** Direction **
Print, word for word, the part of the email below about a kernel out-of-memory error that begins at "On Sun, 2003-09-28" and stops after "page fault gracefully.".

** Text to read **
════

On Sun, 2003-09-28 at 17:25, Yedidyah Bar-David wrote:
> On Sun, Sep 28, 2003 at 04:20:08PM +0300, Noam Meltzer wrote:
> > Hi,
> > Recently I have been getting this wierd error from my kernel, after some
> > time my machine is up:
> >
> > VM: killing process sh
>
> grepping the kernel sources shows this (in arch/i386/mm/fault.c):
> /*
> * We ran out of memory, or some other thing happened to us that made
> * us unable to handle the page fault gracefully.
> */
> out_of_memory:
> if (tsk->pid == 1) {
> yield();
> goto survive;
> }
> up_read(&mm->mmap_sem);
> printk("VM: killing process %s\n", tsk->comm);
> if (error_code & 4)
> do_exit(SIGKILL);
> goto no_context;
>
> I do not know what this actually means, since I never got it myself.

════

** Data block **

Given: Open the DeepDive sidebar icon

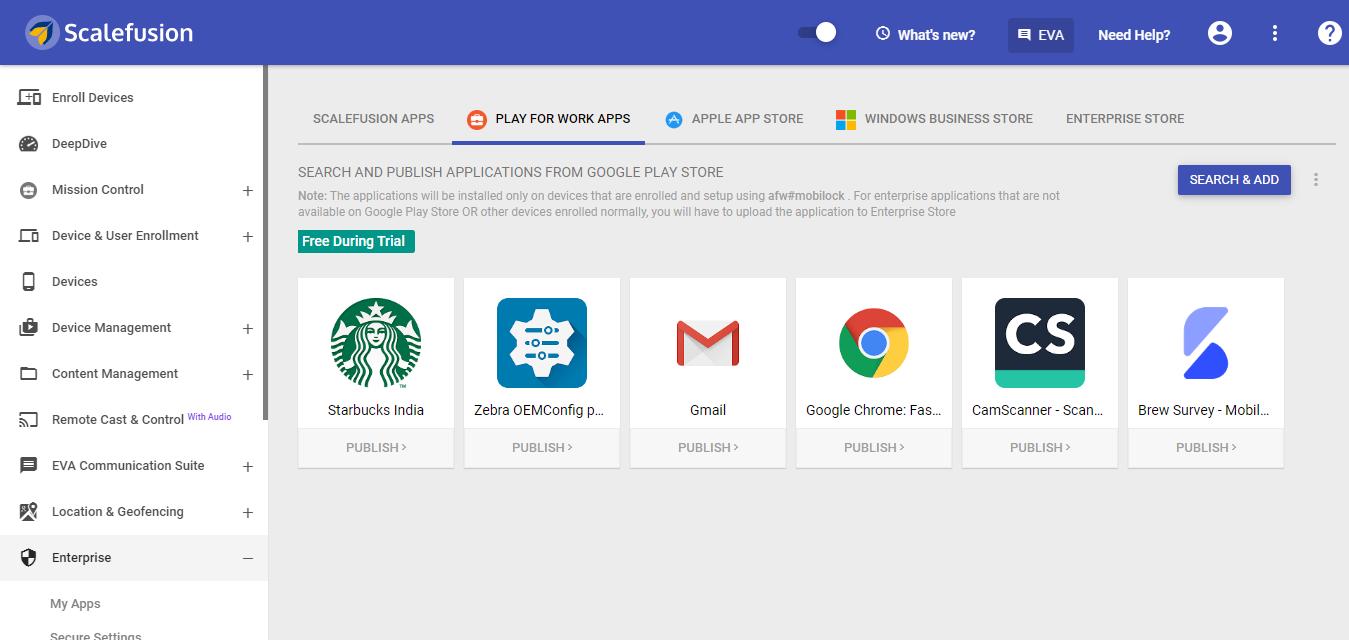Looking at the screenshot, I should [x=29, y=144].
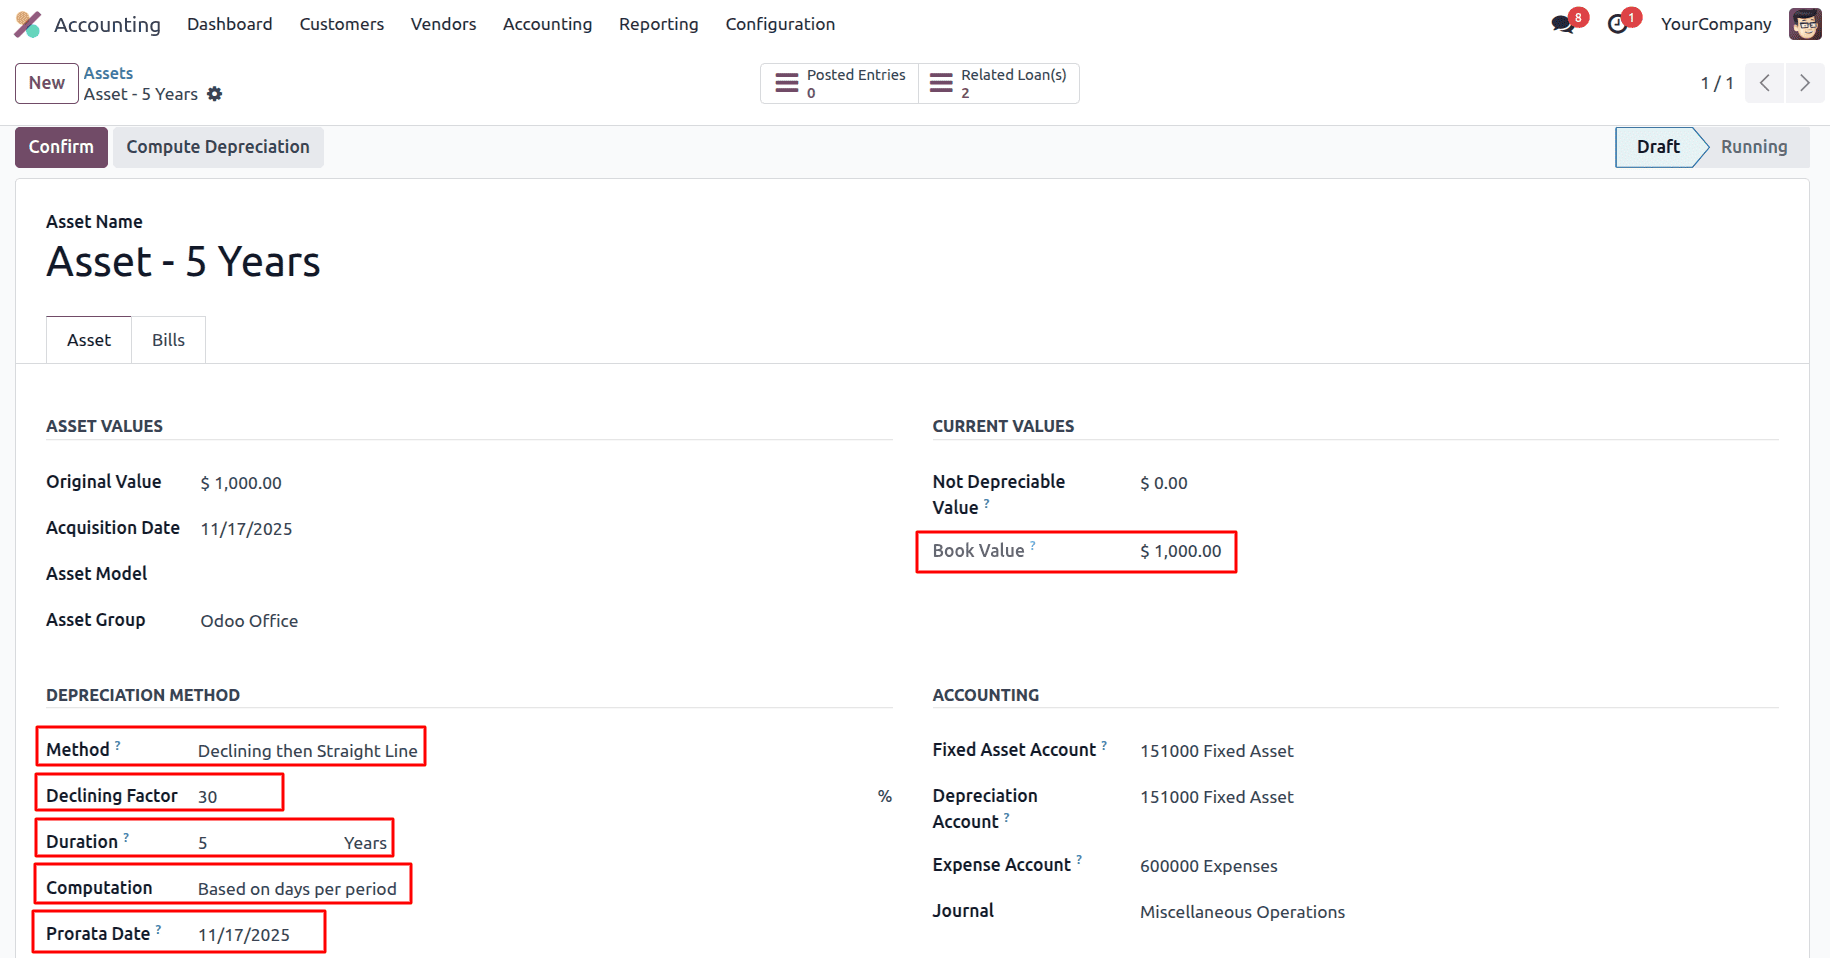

════

** Output **
On Sun, 2003-09-28 at 17:25, Yedidyah Bar-David wrote:
> On Sun, Sep 28, 2003 at 04:20:08PM +0300, Noam Meltzer wrote:
> > Hi,
> > Recently I have been getting this wierd error from my kernel, after some
> > time my machine is up:
> >
> > VM: killing process sh
>
> grepping the kernel sources shows this (in arch/i386/mm/fault.c):
> /*
> * We ran out of memory, or some other thing happened to us that made
> * us unable to handle the page fault gracefully.